> Tasks to complete:
**A)** Can you return, word for word, the passage of the parenting yogi book post that opens with the words containing "By Parentingauthor @ParentingAuthor" and closes with "June 1, 2014)."?
**B)** Could you carry the parenting yogi book post further, picking up right after its last sentence?

──────── Selected excerpt ────────

Family Magazine

Book Tour and Excerpt: Misadventures of a Parenting Yogi, by Brian Leaf

By Parentingauthor @ParentingAuthor
Susan Heim on Parenting is pleased to be a stop on the blog tour for Brian Leaf's new book, Misadventures of a Parenting Yogi: Cloth Diapers, Cosleeping, and My (Sometimes Successful) Quest for Conscious Parenting (New World Library, June 1, 2014).
Book Tour and Excerpt: Misadventures of a Parenting Yogi, by Brian Leaf
About the Book:
In his first book, Misadventures of a Garden State Yogi, author, yoga teacher, and blogger Brian Leaf told the funny, transformative story of how, as a freshman at Georgetown University, yoga changed his life.
Now, in Misadventures of a Parenting Yogi, Leaf turns his observant wit, and the calming effects of his yoga practice, toward his journey into “conscious parenting.”

──────── Supplied information ────────

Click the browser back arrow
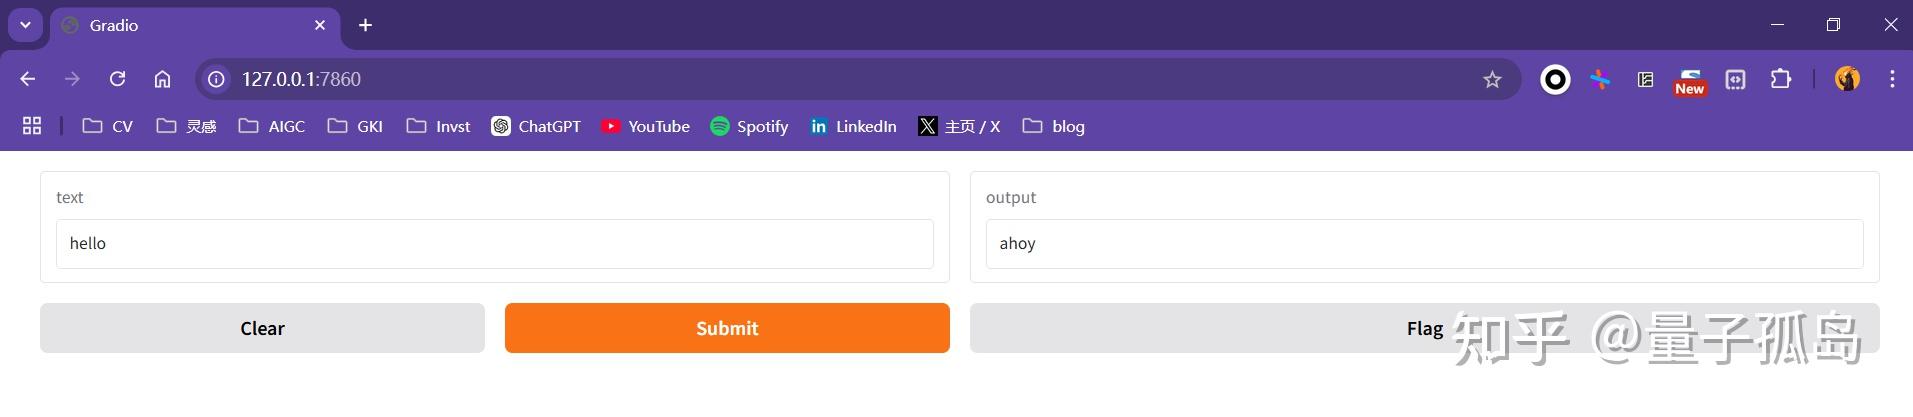[x=28, y=79]
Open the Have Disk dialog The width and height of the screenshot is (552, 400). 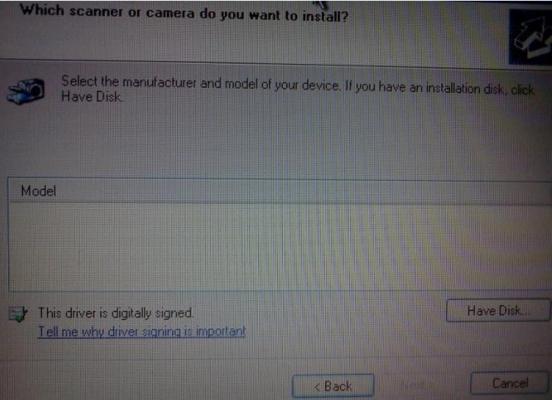(498, 311)
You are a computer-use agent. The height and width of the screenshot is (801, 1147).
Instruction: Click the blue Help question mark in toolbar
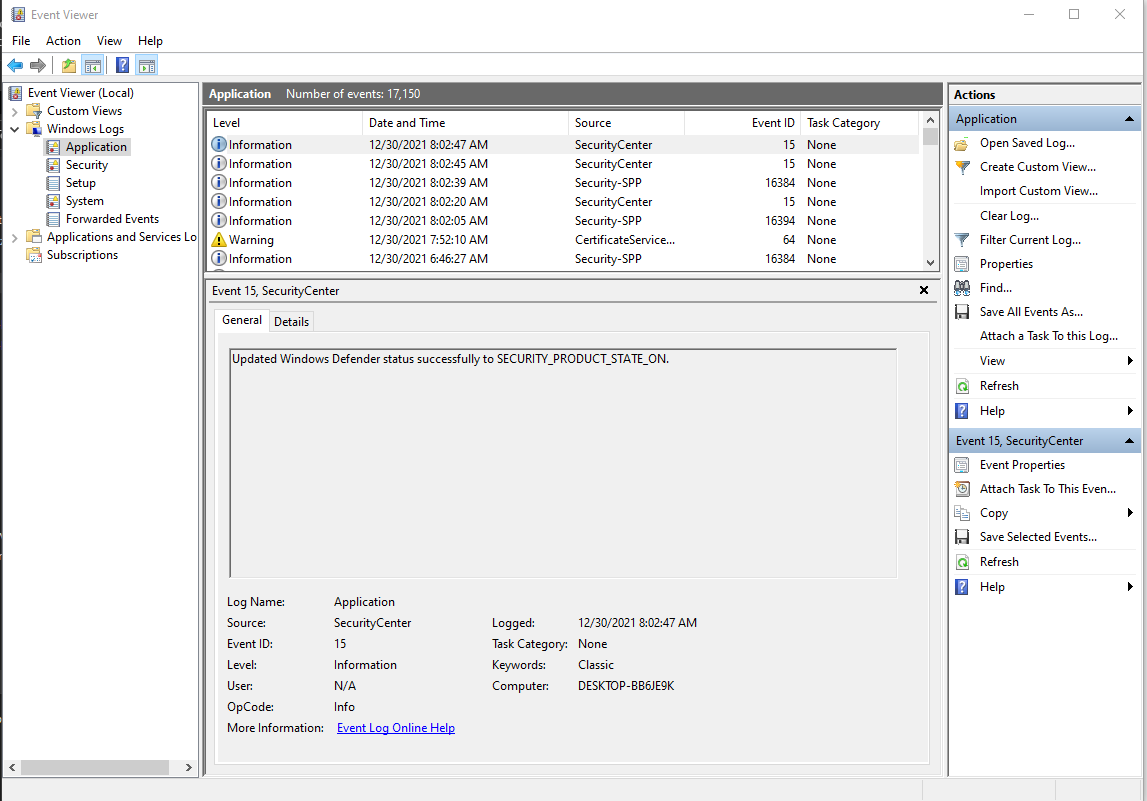(x=122, y=64)
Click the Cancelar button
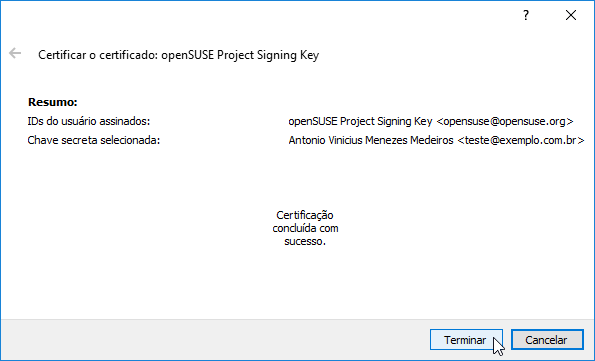 tap(547, 340)
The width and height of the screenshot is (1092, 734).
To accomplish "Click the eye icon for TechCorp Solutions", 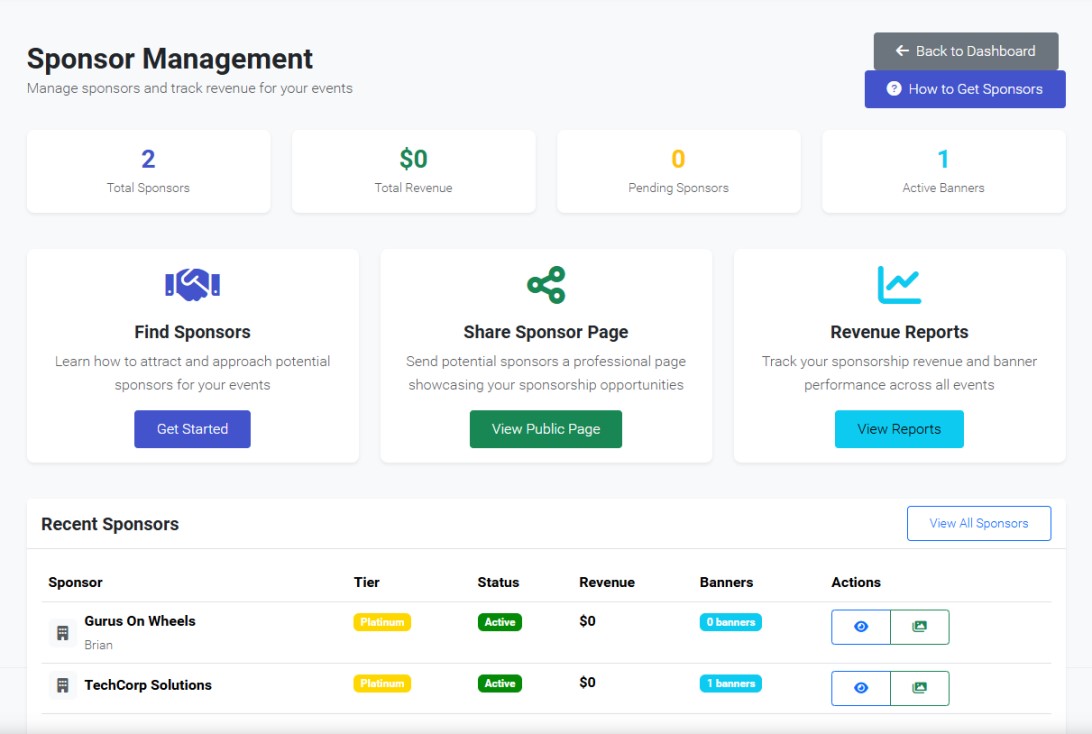I will 860,688.
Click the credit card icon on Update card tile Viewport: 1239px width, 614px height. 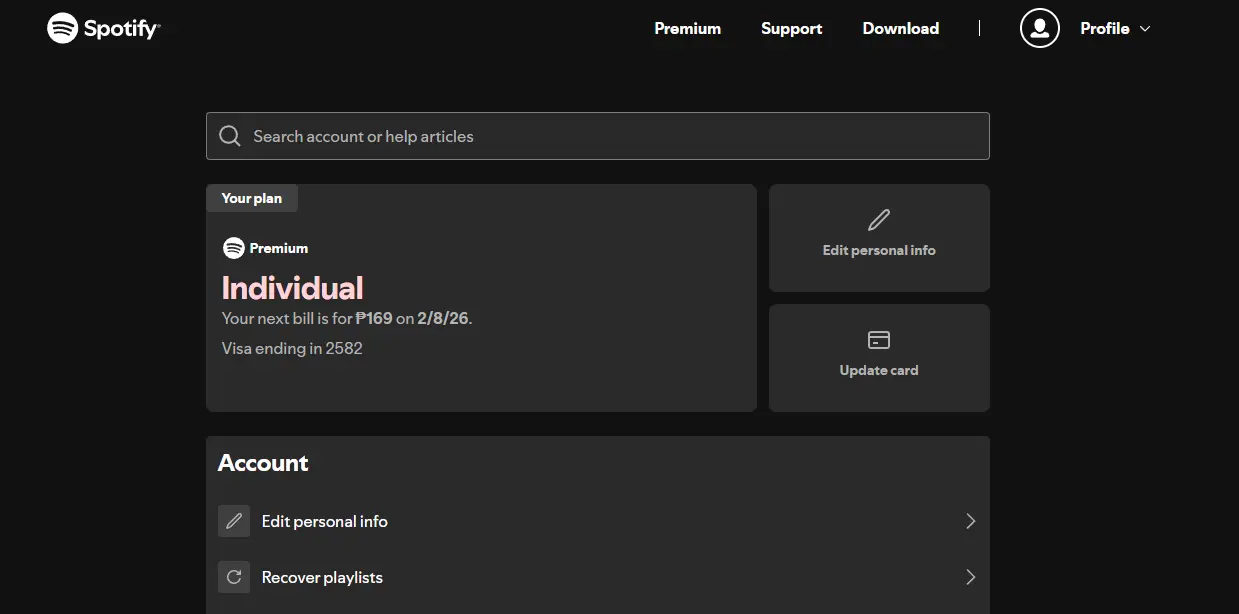879,340
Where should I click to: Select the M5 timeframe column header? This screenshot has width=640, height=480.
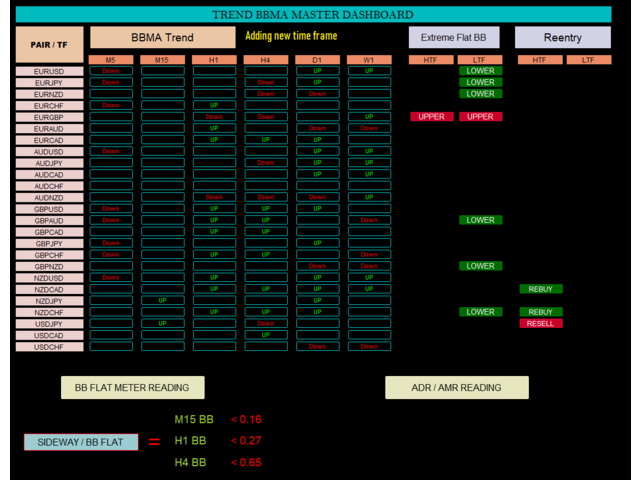111,61
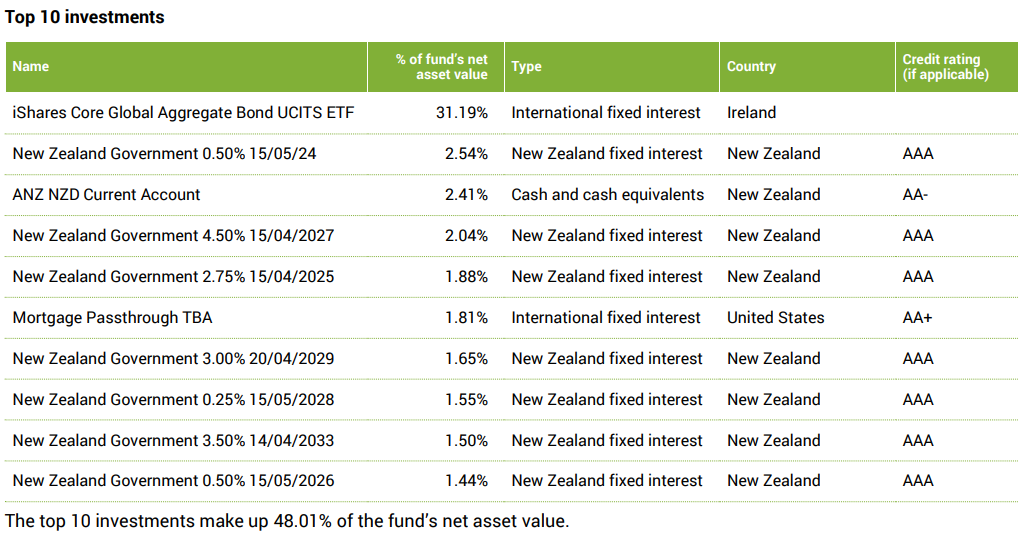Select 'ANZ NZD Current Account' row name

[106, 195]
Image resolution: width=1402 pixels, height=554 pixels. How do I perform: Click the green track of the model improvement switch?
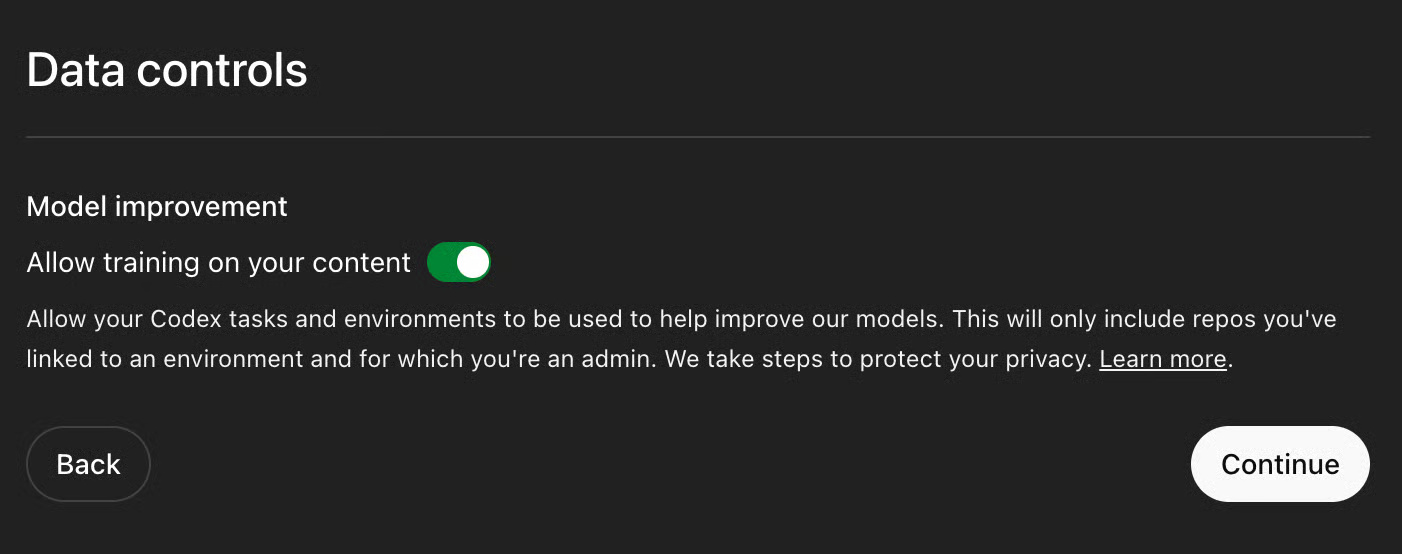(444, 263)
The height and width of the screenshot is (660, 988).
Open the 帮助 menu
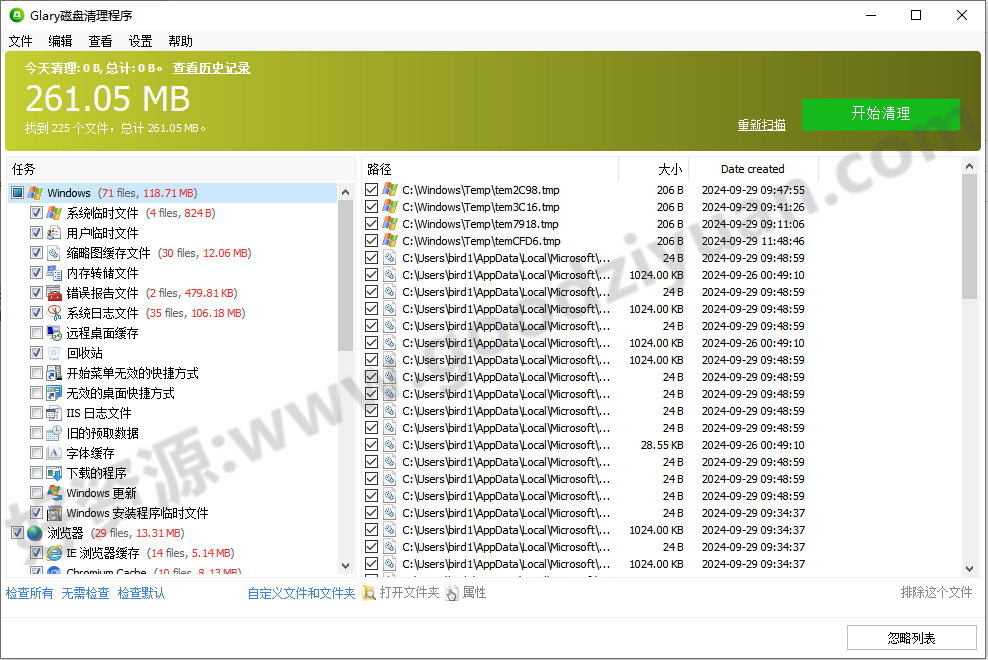180,41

────────

> Solved problems:
**A)**
By Parentingauthor @ParentingAuthor
Susan Heim on Parenting is pleased to be a stop on the blog tour for Brian Leaf's new book, Misadventures of a Parenting Yogi: Cloth Diapers, Cosleeping, and My (Sometimes Successful) Quest for Conscious Parenting (New World Library, June 1, 2014).

**B)**
Leaf recounts hilarious stories of family mishaps and conundrums that any parent will relate to on a far-ranging list of topics — from birthing class to breastfeeding, choosing a school to pooping, and much more. He also imparts wisdom and techniques from the wide variety of parenting philosophies he and his wife have studied along the way — Attachment, Playful, Unconditional, Simplicity, and good old Dr. Spock parenting.
"Make no mistake. I don’t have it all figured out,” Leaf writes. “I’m about as neurotic as the next guy. Maybe just a bit more. And that’s why I know that another sure key to parenting is patience, compassion, forgiveness, and even faith, in my kids, of course, but also in myself.”
Book Trailer:

Brown Bear, Brown Bear, What Do You See? An Excerpt from Misadventures of a Parenting Yogi
Noah has just figured out that I have hair on my body and that he doesn’t. A developmental landmark, to be sure. Unfortunately, though, his fascination is not so much with my legs, arms, chest, or even beard. He is consumed by the fact that, amazingly, he has no hair down below — on that part of Michelangelo’s David that all kids stare at — and I do.
Which is fine. Except that kids have no filters. They will say anything. They don’t know that it’s funnier to point out your fart at home than it is at the salon. At nursery school pickup, they’ll tell their teacher that you didn’t wash your hands in the bathroom, or they’ll ask you loudly if a woman with a bit of a mustache is a man.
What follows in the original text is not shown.